Return each line of the data below that contains the string "computer".

::: LISTED RECORDS

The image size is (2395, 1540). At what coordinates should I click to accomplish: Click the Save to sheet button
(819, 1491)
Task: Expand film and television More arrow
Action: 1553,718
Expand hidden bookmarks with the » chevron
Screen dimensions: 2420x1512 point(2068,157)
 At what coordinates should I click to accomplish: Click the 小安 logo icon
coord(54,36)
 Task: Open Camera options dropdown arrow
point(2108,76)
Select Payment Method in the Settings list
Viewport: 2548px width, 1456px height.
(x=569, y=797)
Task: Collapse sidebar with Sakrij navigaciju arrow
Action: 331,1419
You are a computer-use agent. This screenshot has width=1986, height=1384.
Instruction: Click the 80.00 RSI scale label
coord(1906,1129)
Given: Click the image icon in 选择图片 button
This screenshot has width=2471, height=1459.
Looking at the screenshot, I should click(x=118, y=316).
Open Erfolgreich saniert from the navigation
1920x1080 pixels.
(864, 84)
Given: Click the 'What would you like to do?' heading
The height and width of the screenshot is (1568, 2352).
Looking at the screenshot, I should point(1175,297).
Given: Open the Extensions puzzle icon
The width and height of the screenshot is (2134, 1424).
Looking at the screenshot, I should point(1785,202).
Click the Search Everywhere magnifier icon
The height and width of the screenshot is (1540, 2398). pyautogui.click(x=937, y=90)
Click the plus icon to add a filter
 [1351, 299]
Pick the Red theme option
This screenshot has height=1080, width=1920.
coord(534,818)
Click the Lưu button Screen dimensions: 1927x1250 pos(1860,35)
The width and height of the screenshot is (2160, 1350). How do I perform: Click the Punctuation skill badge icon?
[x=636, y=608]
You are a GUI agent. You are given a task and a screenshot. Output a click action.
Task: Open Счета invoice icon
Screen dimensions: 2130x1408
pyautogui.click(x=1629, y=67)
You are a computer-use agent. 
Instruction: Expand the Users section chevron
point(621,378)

::::::

EXERCISE RESPONSE:
You are a computer-use agent. This screenshot has width=1986, height=1384.
You are a computer-use agent. 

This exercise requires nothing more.